The most successful charter schools in New York City have announced a $4.5 million partnership initiative with the city’s public schools. According to Ben Chapman of the New York Daily News, the best-performing charter schools in the boroughs of Brooklyn, Queens, Bronx and Manhattan will help traditional schools improve their literacy levels, and in exchange district schools will help charters develop a program that will improve parent participation.
Charlene Reid, who leads the Bronx Charter School for Excellence, explained that the partnerships make sense because in the end, the goal of everyone in the district is to improve student performance. Bronx Charter will partner up with Public School 85 where only 20% of students are reading at grade level. In comparison, 86% of Bronx Charter students passed the state reading exam in 2012.
Although PS 85 is struggling academically, its ties to the community are very strong. Chapman describes the parents of PS85 as “devoted,” while Bronx Charter is struggling to forge community relationships. PS 85 principal Ted Huster will now work to replicate his school’s success at Bronx Charter, while the charter’s leaders will help Huster improve reading test passing rates.

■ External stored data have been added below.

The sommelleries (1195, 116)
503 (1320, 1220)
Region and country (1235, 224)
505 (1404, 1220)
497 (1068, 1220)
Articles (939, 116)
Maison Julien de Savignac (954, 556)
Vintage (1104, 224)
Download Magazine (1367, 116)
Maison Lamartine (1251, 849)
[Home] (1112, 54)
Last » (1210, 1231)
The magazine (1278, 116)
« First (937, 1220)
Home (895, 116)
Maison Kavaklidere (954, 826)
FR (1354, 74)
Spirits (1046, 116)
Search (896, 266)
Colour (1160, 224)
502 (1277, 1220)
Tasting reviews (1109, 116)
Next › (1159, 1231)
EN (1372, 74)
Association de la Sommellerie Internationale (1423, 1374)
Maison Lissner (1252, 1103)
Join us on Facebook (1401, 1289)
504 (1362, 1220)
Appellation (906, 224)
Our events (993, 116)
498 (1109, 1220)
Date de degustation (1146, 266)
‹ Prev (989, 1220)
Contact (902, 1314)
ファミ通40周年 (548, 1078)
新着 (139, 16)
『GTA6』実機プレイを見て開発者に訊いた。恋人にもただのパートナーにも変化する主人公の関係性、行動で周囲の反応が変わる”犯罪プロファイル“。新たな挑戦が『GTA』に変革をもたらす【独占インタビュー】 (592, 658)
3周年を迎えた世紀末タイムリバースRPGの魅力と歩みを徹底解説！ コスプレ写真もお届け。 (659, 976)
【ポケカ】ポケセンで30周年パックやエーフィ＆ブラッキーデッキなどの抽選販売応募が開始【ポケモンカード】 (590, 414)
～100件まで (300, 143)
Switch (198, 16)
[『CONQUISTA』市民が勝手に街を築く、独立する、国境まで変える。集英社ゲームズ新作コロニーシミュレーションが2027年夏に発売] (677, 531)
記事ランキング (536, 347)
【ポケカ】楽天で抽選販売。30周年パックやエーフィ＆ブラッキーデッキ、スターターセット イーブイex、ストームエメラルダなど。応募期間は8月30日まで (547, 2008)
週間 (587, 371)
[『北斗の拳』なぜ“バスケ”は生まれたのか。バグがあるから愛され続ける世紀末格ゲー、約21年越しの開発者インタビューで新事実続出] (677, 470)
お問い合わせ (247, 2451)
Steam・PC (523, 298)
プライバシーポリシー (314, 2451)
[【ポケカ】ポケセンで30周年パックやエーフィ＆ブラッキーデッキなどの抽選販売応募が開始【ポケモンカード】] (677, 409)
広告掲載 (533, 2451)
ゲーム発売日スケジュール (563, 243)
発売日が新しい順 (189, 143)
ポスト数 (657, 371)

The two schools will use a $500,000 grant from the state Education Department to fund their collaboration until 2017, with most of the money going to pay staffers to learn from each other.
The schools will also swap teachers in an unusual program designed to expose visiting instructors to different teaching techniques.
The funding for the partnerships between Bronx Charter and PS 85 – as well as other schools – will come from the “Charter School Dissemination Grant” program. The program is part of the drive by the administration of current mayor Michael Bloomberg to grow the number of school choice offerings in the city. According to Chapman, recent studies have proved that charter school students outperform their traditional public school peers. But those studies have also drawn sharp attacks from charter critics who claim that charters enjoy the advantage of educating fewer minority and low-income students.
Charters and district schools have fought bitterly at times over shared space in public school buildings, which the city rents to charters at no charge.
But New York City Charter Center CEO James Merriman believes that the new collaborations fueled by the grant will promote positive outcomes for everyone involved.
“When schools start working together, the transfer of knowledge is going to start flowing both ways,” Merriman said. “It’s a real partnership.”